Records shown:

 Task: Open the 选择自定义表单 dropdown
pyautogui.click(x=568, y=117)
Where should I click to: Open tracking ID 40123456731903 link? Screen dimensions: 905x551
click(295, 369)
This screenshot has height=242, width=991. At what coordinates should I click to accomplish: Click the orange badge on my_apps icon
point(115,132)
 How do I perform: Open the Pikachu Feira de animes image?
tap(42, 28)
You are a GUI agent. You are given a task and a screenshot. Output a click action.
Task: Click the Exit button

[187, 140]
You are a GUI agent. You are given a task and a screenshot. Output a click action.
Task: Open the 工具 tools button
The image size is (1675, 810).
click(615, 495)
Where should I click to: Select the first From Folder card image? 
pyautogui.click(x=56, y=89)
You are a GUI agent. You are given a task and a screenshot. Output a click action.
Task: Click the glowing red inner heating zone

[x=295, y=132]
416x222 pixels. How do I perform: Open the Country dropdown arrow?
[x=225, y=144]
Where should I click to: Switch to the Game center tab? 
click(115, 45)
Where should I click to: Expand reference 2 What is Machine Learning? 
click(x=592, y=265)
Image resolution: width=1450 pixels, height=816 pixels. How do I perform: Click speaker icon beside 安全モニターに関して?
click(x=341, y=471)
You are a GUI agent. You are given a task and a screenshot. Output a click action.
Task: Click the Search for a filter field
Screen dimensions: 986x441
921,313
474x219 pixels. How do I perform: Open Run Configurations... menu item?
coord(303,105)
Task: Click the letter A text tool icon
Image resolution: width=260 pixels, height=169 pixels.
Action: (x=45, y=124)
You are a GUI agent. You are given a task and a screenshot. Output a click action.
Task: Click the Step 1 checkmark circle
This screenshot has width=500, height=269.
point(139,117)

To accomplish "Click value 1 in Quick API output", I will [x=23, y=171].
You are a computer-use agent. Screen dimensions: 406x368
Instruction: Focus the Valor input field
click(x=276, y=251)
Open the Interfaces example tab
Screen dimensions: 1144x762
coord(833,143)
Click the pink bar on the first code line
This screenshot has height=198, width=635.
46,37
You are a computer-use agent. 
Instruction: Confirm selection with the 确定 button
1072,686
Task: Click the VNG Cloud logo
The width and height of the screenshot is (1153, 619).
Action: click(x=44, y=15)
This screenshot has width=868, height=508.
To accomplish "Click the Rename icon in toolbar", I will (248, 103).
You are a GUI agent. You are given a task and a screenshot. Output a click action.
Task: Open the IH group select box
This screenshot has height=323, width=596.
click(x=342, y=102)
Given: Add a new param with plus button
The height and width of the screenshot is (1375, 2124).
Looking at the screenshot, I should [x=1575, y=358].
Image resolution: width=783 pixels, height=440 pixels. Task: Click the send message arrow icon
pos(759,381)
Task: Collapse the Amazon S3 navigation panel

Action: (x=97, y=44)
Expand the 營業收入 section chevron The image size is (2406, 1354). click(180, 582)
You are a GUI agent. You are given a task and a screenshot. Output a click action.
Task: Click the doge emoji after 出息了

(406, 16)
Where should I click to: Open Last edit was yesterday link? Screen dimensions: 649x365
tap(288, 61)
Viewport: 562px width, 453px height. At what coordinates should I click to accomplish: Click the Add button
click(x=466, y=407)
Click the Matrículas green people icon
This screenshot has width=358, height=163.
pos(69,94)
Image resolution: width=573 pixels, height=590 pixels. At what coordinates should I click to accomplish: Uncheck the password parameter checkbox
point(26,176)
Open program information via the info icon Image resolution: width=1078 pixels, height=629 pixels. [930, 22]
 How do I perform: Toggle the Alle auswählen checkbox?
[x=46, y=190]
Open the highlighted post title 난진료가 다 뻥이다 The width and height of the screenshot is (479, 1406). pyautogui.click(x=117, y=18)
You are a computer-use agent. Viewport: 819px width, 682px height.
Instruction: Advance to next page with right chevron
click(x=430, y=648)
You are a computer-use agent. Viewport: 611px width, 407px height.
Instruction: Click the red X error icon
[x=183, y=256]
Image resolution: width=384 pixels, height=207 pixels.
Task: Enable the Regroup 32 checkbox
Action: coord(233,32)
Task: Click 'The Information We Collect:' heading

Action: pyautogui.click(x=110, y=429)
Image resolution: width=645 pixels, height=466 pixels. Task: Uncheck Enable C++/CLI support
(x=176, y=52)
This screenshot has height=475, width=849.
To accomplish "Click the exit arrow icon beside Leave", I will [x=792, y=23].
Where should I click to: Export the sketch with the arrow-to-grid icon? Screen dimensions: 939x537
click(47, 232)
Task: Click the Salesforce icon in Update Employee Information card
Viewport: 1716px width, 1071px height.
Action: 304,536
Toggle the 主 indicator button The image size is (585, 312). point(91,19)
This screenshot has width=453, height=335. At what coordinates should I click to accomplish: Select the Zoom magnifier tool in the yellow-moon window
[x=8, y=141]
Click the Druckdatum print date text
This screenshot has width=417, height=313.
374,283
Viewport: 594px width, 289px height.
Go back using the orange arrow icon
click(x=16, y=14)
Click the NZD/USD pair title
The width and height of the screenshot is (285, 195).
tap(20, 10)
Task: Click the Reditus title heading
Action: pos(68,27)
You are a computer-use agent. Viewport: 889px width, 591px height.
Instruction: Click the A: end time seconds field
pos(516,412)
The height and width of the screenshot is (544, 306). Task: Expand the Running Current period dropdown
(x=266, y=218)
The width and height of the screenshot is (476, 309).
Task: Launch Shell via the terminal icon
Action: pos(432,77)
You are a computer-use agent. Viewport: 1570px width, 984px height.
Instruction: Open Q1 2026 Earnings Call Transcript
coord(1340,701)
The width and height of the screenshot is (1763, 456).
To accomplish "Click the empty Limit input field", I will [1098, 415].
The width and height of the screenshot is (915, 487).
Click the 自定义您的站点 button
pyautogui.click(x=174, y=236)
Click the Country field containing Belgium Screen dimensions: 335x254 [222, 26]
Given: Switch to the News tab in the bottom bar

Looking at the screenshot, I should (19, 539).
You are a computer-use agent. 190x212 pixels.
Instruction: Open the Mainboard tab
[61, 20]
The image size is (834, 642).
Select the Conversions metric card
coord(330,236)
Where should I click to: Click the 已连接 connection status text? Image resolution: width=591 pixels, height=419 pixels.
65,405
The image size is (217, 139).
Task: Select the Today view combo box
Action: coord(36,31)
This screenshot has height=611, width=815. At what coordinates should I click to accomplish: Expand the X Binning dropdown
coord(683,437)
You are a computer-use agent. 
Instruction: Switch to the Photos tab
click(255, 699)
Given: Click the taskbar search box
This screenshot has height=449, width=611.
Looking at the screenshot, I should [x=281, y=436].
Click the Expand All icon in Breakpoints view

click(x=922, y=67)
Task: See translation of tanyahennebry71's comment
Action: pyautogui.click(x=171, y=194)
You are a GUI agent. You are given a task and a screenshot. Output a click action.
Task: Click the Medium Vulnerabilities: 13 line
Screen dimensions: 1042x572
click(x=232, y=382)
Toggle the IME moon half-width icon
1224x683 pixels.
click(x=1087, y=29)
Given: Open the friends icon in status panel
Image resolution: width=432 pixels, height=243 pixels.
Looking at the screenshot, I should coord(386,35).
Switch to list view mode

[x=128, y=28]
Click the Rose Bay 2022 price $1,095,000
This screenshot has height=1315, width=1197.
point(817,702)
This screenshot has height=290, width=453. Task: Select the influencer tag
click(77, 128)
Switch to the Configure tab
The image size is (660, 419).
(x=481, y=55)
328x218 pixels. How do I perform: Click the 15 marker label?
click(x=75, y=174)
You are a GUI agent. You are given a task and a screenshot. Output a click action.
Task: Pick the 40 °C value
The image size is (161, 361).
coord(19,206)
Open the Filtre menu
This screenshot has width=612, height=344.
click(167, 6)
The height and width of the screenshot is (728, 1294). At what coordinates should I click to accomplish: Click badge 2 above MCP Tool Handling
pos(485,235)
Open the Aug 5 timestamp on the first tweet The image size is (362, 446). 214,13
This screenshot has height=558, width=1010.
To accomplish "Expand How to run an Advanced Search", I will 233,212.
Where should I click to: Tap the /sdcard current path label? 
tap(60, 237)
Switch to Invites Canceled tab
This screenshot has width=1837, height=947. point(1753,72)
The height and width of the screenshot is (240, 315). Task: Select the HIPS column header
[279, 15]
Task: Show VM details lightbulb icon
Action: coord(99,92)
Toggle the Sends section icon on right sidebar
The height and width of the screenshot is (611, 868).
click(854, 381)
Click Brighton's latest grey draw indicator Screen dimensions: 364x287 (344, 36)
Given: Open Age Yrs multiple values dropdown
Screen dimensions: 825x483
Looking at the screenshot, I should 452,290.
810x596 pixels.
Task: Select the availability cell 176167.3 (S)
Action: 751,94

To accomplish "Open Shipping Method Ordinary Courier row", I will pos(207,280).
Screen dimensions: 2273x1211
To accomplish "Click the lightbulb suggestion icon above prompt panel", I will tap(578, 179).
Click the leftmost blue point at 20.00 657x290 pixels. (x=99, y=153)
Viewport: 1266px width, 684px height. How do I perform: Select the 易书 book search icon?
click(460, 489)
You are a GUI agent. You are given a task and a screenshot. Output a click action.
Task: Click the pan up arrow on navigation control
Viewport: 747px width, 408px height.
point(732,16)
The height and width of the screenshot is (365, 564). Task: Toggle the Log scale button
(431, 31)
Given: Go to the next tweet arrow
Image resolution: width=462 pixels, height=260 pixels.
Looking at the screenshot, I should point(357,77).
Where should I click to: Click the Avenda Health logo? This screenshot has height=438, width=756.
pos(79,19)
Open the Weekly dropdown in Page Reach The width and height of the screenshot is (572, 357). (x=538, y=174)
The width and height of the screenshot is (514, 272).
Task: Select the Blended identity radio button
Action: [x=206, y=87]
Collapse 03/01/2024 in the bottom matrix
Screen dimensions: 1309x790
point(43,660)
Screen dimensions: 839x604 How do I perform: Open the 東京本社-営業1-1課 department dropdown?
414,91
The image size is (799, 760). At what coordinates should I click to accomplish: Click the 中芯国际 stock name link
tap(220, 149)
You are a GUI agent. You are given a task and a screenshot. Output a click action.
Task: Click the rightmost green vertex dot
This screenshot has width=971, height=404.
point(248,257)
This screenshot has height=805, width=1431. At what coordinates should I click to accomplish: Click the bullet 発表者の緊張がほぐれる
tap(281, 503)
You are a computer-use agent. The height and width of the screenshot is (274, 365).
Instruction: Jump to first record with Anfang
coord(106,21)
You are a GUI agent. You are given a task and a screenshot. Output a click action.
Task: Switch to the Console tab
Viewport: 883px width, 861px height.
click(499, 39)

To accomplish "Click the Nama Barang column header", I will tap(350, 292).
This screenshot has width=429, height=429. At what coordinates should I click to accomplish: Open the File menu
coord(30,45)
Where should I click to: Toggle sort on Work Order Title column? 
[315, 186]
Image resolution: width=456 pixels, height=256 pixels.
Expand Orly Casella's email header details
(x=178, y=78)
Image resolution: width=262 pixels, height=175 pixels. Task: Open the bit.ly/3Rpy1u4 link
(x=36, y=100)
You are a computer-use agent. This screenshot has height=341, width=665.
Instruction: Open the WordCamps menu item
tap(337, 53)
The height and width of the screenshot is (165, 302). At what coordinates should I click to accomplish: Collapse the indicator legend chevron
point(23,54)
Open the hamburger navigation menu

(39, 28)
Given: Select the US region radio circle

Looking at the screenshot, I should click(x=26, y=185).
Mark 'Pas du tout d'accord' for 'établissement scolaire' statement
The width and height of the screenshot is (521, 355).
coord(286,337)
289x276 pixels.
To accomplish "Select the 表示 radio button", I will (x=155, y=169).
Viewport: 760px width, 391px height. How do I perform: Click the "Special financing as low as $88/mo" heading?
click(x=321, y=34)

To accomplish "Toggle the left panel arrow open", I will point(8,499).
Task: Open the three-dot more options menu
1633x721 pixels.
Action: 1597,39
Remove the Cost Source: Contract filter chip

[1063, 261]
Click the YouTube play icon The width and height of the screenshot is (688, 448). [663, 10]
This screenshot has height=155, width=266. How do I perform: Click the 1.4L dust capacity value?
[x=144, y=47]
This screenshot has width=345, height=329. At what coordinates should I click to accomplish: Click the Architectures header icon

What the task asks: Extract the lines from the entries, repeating them verbatim: begin at the line that contains "This screenshot has width=453, height=335." and stop after the line that contains "click(x=16, y=14)".

Correct output:
This screenshot has width=453, height=335. At what coordinates should I click to accomplish: Select the Zoom magnifier tool in the yellow-moon window
[x=8, y=141]
Click the Druckdatum print date text
This screenshot has width=417, height=313.
374,283
Viewport: 594px width, 289px height.
Go back using the orange arrow icon
click(x=16, y=14)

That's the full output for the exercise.